» Estratto scelto:
_____

L’atteggiamento del AKP nei confronti del tentativo di colpo di Stato e le dichiarazioni rilasciate nel periodo successivo al suo fallimento sono una dimostrazione di come il regime userà questo come leva. La popolazione della Turchia è minacciata oggi più di quanto lo fosse ieri. Desideroso di dare una accelerazione ai suoi progetti politici attraverso questo incidente, l’AKP proverà a mettere in atto tutti i suoi piani di attacco, a cominciare dalla realizzazione del sistema presidenziale.
Ora vorrei condividere alcune informazioni e di valutazione relative ai rifugiati in Turchia sotto il regime AKP che al momento è ancora sotto lo stato di emergenza …
Ma prima, come al solito, voglio iniziare dal quadro generale.
Il conflitto siriano ha raggiunto il suo quinto anno, ma l’aspetto europeo generato della crisi dei rifugiati ha dominato i titoli delle notizie a partire dall’estate del 2015.
Numerose discussioni sono state fatte su come l’UE ha affrontato questa situazione.
Ci sono circa 500 milioni di abitanti nell’Unione Europea ma questa ha garantito l’ingresso a solo un milione di rifugiati. In prospettiva basti pensare che si tratta dello stesso numero di rifugiati siriani attualmente presenti in Libano, un paese di soli 4,5 milioni di abitanti. Questo mentre una parte della regione del MENA (Medio Oriente e Nord Africa)attualmente ospita in tutto 4,8 milioni di soli profughi siriani (Rawan Arar, Lisel Hintz e Kelsey P. Norman, Washington Post)
Guardiamo al caso della Turchia cercando di vedere la questione più da vicino …
La questione dei siriani in Turchia è ovviamente un argomento bollente.
Siamo in grado di valutare la politica dell’AKP nei confronti degli immigrati e dei rifugiati sotto diversi aspetti.
Per iniziare si può chiaramente dire che l’AKP ha preso una posizione attiva nel processo di intervento imperialista in Siria. Ha alimentato i gruppi che hanno preceduto la crescita jihadista.
Ha commesso ogni tipo di reato per favorire la divisione in gruppi settari dell’intera Siria. Come risultato delle politiche dell’AKP, il confine della Turchia è divenuto interamente una specie di colabrodo.
Molti miliziani sono stati aggregati alla rete di ISIS e di Al-Qaeda da parte del governo dell’AKP. Quanti di questi militanti siano ora in Turchia è ancora un punto interrogativo. Ma è chiaro il fatto che, nel corso nell’ultimo anno questi hanno effettuato stragi in Turchia. Ad oggi non è stata ancora eseguita una seria ricerca rispetto all’identità degli immigrati in Turchia. Quindi non sappiamo quanti, della popolazione siriana che vivono in Turchia sono coinvolti in crimini in Siria e non conosciamo la tipologia di questi crimini. L’AKP, invece di fare uno sforzo per evitare che questa anomalia, governi il paese, continua con una politica alimentata dal caos e dall’illegalità.

_____

Riporta parola per parola, dal testo sopra sui rifugiati in Turchia, tutto ciò che va da "Ci sono circa" fino a "sotto diversi aspetti.".

(Righe tratte da un dataset)
_____

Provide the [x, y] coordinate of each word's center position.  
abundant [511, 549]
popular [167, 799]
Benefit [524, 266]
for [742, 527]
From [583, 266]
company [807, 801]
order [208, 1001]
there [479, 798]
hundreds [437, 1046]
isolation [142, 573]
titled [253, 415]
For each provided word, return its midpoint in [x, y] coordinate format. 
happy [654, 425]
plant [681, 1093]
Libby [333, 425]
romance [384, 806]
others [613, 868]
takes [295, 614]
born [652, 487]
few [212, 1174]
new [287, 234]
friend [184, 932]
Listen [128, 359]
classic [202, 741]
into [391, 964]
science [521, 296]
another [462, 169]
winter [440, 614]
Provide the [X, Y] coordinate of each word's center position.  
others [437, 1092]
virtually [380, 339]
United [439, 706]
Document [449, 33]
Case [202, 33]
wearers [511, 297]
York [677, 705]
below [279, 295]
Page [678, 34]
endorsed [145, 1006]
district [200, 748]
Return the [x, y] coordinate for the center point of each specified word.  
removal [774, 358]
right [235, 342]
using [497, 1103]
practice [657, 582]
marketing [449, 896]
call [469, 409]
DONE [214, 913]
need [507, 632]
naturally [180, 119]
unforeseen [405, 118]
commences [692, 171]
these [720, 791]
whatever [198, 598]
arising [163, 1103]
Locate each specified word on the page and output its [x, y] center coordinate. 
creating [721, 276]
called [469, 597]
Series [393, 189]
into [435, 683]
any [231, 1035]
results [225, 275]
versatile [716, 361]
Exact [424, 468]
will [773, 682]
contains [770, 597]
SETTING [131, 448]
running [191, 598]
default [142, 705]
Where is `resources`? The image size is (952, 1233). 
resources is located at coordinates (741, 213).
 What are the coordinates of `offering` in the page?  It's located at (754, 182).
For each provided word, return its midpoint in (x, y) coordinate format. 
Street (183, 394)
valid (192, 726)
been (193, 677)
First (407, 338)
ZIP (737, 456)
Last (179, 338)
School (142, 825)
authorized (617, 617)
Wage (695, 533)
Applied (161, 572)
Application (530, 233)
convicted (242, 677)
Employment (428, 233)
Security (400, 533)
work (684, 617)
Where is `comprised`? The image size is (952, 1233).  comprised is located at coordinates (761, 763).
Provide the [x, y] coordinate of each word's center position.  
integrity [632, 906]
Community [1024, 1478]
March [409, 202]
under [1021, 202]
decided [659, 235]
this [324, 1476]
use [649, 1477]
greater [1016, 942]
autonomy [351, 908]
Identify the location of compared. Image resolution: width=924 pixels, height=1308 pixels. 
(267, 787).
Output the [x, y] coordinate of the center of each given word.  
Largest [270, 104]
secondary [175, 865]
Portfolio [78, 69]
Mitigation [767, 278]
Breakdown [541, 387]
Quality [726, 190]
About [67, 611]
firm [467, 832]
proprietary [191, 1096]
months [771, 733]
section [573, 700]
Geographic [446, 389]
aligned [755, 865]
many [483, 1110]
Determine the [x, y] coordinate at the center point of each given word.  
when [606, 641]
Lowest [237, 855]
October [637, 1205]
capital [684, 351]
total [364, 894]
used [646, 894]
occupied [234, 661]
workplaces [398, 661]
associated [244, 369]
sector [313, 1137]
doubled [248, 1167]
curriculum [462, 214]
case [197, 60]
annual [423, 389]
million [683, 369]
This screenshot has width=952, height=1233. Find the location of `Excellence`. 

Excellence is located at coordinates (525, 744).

_____

» Risposta esercizio:
Ci sono circa 500 milioni di abitanti nell’Unione Europea ma questa ha garantito l’ingresso a solo un milione di rifugiati. In prospettiva basti pensare che si tratta dello stesso numero di rifugiati siriani attualmente presenti in Libano, un paese di soli 4,5 milioni di abitanti. Questo mentre una parte della regione del MENA (Medio Oriente e Nord Africa)attualmente ospita in tutto 4,8 milioni di soli profughi siriani (Rawan Arar, Lisel Hintz e Kelsey P. Norman, Washington Post)
Guardiamo al caso della Turchia cercando di vedere la questione più da vicino …
La questione dei siriani in Turchia è ovviamente un argomento bollente.
Siamo in grado di valutare la politica dell’AKP nei confronti degli immigrati e dei rifugiati sotto diversi aspetti.